Many worlds thought of as the Everettian interpretation of quantum theory has (had) an easy to visualise metaphor, even if it might also be easy to discount it as a world-view of what really exists. The idea that every quantum event – each wave-function collapse – creates a bifurcation in the universe(s) into one where what actually happened happens and (an)other(s) where what was possible didn’t happen here but (maybe) did happen there. Without any deep understanding of the maths and mechanisms of such theory(ies) it is a simple way to visualise that somehow the statistical distribution of possibilities existed in this world up to that point and then didn’t. Where did they go?
It’s nevertheless almost impossible to hold in your minds-eye world-view that all these gazillions of alternate worlds really exist in any meaningful way? To even entertain that thought is also mentally related to what we hold in mind as the world, the cosmos, the / a universe in the first place. And whilst Many Worlds is completely unrelated physically to The Multiverse(s) – the idea of a whole universe evolving out of a (near-)singularity suffers from the same credulity problems.
Now what’s actually going on here is very close to the most fundamental question of philosophy, let alone physics. Why / how-come something out of nothing? So any physical answer is going to be dubious, even if we manage to establish a mental picture of what we might believe. If that something – seed – existed before this universe, where did it exist and where is that (time &) place now? What does “now” even mean? (also part of Deutsch’s video essay).

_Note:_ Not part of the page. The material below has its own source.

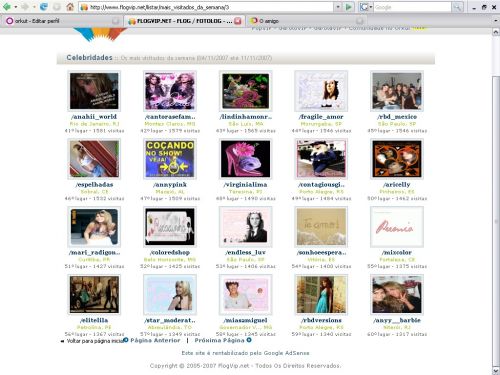This screenshot has height=375, width=500.
Task: Click the green Go arrow beside address bar
Action: pos(349,7)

One of my “priors” is that “The Universe” is unitary – it is the entire cosmos of possibility and reality. That’s what we mean by “the”. As soon as we entertain the idea of multiple universes we need different names for different things. The entire super-(multi-uni)-verse idea must contain any subsidiary universes, if they really exist. If we open up thought of time itself, not just now, as having no beginning or end – and that “The” (super) universe has always existed, it is not difficult to imagine “This” (current) universe – and other subsidiary universe(s) – evolving from there.
No less credible than the big-bang idea itself, anyway.
The crucial idea that makes this credible is that of an horizon. Whether a tiny compressed “black hole” of a cosmic seed, or the furthest reaches of a universe in time and space, they have a horizon beyond which no information can pass. The contents of a black hole or a a complete universe can never be known to another “region” of space-time the other side of such a horizon. A seed forming a new universe may inherit some information from the existing region in which it formed, but after that – incommunicado. That’s it.
So we may “imagine” the reality of multiple universes and/or many worlds in our thought experiments – different thought experiments, in different unrelated parts of physics, remember – but never have to treat them as part of reality in the universe we inhabit. They can never have any meaning in this universe.
Not quite right, but close enough for now. “True enough” to use Nick Cave / Sean O’Hagan’s humane “Irish” expression.
Need to relate this to my point about Deutsch and his Everettian “World View”.